Give back the full data, retyped precisely.
[Opening Provided records section]
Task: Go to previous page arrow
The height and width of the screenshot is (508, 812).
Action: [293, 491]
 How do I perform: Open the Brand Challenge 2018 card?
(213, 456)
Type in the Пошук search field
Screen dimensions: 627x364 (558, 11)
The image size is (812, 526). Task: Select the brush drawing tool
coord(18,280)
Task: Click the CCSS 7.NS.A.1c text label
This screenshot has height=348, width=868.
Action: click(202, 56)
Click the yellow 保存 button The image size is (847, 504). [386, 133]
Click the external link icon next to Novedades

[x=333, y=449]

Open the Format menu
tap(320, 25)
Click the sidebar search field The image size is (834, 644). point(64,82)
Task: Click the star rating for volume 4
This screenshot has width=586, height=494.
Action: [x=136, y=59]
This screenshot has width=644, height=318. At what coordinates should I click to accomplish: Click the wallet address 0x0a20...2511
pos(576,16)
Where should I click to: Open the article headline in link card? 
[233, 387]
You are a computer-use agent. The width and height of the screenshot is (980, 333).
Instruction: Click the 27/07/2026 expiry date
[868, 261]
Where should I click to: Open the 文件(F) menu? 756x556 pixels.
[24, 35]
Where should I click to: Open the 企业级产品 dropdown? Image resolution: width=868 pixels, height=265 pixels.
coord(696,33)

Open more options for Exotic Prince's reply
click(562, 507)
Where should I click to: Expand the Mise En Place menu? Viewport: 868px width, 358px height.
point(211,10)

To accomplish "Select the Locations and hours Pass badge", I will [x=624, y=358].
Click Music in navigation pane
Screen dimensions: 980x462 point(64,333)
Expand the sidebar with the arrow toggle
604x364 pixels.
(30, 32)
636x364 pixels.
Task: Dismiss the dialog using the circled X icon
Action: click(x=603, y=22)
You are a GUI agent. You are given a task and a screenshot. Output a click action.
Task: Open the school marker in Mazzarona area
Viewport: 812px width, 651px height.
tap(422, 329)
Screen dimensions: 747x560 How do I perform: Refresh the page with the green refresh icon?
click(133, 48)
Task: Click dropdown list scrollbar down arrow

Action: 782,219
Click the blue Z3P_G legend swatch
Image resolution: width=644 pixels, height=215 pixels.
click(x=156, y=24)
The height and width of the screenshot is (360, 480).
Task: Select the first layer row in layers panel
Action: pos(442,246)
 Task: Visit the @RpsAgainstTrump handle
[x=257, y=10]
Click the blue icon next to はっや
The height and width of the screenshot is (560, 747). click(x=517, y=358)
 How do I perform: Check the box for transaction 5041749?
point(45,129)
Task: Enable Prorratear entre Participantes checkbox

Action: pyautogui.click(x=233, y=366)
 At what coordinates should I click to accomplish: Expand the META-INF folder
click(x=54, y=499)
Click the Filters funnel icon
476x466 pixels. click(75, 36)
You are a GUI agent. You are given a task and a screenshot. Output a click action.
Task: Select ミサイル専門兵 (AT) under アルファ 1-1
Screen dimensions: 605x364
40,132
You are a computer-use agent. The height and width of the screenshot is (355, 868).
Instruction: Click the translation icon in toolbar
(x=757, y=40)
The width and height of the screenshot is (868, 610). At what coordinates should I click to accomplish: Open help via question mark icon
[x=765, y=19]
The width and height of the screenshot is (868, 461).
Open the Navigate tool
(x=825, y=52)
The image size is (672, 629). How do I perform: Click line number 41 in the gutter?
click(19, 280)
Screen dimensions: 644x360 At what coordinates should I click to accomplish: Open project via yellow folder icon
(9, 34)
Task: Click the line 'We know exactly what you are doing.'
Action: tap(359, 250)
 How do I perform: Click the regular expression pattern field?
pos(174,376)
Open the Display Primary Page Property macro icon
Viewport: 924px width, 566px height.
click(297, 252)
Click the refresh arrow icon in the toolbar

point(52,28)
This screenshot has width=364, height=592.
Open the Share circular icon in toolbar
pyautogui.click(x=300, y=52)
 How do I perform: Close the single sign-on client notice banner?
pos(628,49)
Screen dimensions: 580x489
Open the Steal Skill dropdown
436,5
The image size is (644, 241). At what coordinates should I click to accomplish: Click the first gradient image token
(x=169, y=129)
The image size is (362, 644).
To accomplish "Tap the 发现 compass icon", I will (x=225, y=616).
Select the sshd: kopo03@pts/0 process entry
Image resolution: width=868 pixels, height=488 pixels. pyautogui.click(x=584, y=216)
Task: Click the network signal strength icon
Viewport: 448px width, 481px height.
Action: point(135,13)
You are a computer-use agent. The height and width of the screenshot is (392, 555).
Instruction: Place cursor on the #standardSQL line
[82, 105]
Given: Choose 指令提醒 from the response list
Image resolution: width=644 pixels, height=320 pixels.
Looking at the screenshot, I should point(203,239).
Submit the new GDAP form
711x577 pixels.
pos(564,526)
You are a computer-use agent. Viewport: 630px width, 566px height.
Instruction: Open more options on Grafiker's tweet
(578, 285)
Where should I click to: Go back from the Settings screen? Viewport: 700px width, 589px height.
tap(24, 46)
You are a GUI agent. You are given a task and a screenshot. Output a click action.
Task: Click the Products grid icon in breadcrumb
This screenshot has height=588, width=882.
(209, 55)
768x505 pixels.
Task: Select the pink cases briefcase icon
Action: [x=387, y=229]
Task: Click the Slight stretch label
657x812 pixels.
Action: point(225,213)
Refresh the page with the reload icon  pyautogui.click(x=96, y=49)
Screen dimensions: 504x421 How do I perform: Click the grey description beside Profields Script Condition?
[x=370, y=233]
[Closing Provided records section]
(Written reply):
Task: Go to previous page arrow
The height and width of the screenshot is (508, 812).
Action: [293, 491]
 How do I perform: Open the Brand Challenge 2018 card?
(213, 456)
Type in the Пошук search field
Screen dimensions: 627x364 (558, 11)
The image size is (812, 526). Task: Select the brush drawing tool
coord(18,280)
Task: Click the CCSS 7.NS.A.1c text label
This screenshot has height=348, width=868.
Action: click(202, 56)
Click the yellow 保存 button The image size is (847, 504). [386, 133]
Click the external link icon next to Novedades

[x=333, y=449]

Open the Format menu
tap(320, 25)
Click the sidebar search field The image size is (834, 644). point(64,82)
Task: Click the star rating for volume 4
This screenshot has width=586, height=494.
Action: [x=136, y=59]
This screenshot has width=644, height=318. At what coordinates should I click to accomplish: Click the wallet address 0x0a20...2511
pos(576,16)
Where should I click to: Open the article headline in link card? 
[233, 387]
You are a computer-use agent. The width and height of the screenshot is (980, 333).
Instruction: Click the 27/07/2026 expiry date
[868, 261]
Where should I click to: Open the 文件(F) menu? 756x556 pixels.
[24, 35]
Where should I click to: Open the 企业级产品 dropdown? Image resolution: width=868 pixels, height=265 pixels.
coord(696,33)

Open more options for Exotic Prince's reply
click(562, 507)
Where should I click to: Expand the Mise En Place menu? Viewport: 868px width, 358px height.
point(211,10)

To accomplish "Select the Locations and hours Pass badge", I will [x=624, y=358].
Click Music in navigation pane
Screen dimensions: 980x462 point(64,333)
Expand the sidebar with the arrow toggle
604x364 pixels.
(30, 32)
636x364 pixels.
Task: Dismiss the dialog using the circled X icon
Action: click(x=603, y=22)
You are a GUI agent. You are given a task and a screenshot. Output a click action.
Task: Open the school marker in Mazzarona area
Viewport: 812px width, 651px height.
tap(422, 329)
Screen dimensions: 747x560 How do I perform: Refresh the page with the green refresh icon?
click(133, 48)
Task: Click dropdown list scrollbar down arrow

Action: 782,219
Click the blue Z3P_G legend swatch
Image resolution: width=644 pixels, height=215 pixels.
click(x=156, y=24)
The height and width of the screenshot is (360, 480).
Task: Select the first layer row in layers panel
Action: pos(442,246)
 Task: Visit the @RpsAgainstTrump handle
[x=257, y=10]
Click the blue icon next to はっや
The height and width of the screenshot is (560, 747). click(x=517, y=358)
 How do I perform: Check the box for transaction 5041749?
point(45,129)
Task: Enable Prorratear entre Participantes checkbox

Action: pyautogui.click(x=233, y=366)
 At what coordinates should I click to accomplish: Expand the META-INF folder
click(x=54, y=499)
Click the Filters funnel icon
476x466 pixels. click(75, 36)
You are a GUI agent. You are given a task and a screenshot. Output a click action.
Task: Select ミサイル専門兵 (AT) under アルファ 1-1
Screen dimensions: 605x364
40,132
You are a computer-use agent. The height and width of the screenshot is (355, 868).
Instruction: Click the translation icon in toolbar
(x=757, y=40)
The width and height of the screenshot is (868, 610). At what coordinates should I click to accomplish: Open help via question mark icon
[x=765, y=19]
The width and height of the screenshot is (868, 461).
Open the Navigate tool
(x=825, y=52)
The image size is (672, 629). How do I perform: Click line number 41 in the gutter?
click(19, 280)
Screen dimensions: 644x360 At what coordinates should I click to accomplish: Open project via yellow folder icon
(9, 34)
Task: Click the line 'We know exactly what you are doing.'
Action: tap(359, 250)
 How do I perform: Click the regular expression pattern field?
pos(174,376)
Open the Display Primary Page Property macro icon
Viewport: 924px width, 566px height.
click(297, 252)
Click the refresh arrow icon in the toolbar

point(52,28)
This screenshot has width=364, height=592.
Open the Share circular icon in toolbar
pyautogui.click(x=300, y=52)
 How do I perform: Close the single sign-on client notice banner?
pos(628,49)
Screen dimensions: 580x489
Open the Steal Skill dropdown
436,5
The image size is (644, 241). At what coordinates should I click to accomplish: Click the first gradient image token
(x=169, y=129)
The image size is (362, 644).
To accomplish "Tap the 发现 compass icon", I will (x=225, y=616).
Select the sshd: kopo03@pts/0 process entry
Image resolution: width=868 pixels, height=488 pixels. pyautogui.click(x=584, y=216)
Task: Click the network signal strength icon
Viewport: 448px width, 481px height.
Action: point(135,13)
You are a computer-use agent. The height and width of the screenshot is (392, 555).
Instruction: Place cursor on the #standardSQL line
[82, 105]
Given: Choose 指令提醒 from the response list
Image resolution: width=644 pixels, height=320 pixels.
Looking at the screenshot, I should point(203,239).
Submit the new GDAP form
711x577 pixels.
pos(564,526)
You are a computer-use agent. Viewport: 630px width, 566px height.
Instruction: Open more options on Grafiker's tweet
(578, 285)
Where should I click to: Go back from the Settings screen? Viewport: 700px width, 589px height.
tap(24, 46)
You are a GUI agent. You are given a task and a screenshot. Output a click action.
Task: Click the Products grid icon in breadcrumb
This screenshot has height=588, width=882.
(209, 55)
768x505 pixels.
Task: Select the pink cases briefcase icon
Action: [x=387, y=229]
Task: Click the Slight stretch label
657x812 pixels.
Action: point(225,213)
Refresh the page with the reload icon  pyautogui.click(x=96, y=49)
Screen dimensions: 504x421 How do I perform: Click the grey description beside Profields Script Condition?
[x=370, y=233]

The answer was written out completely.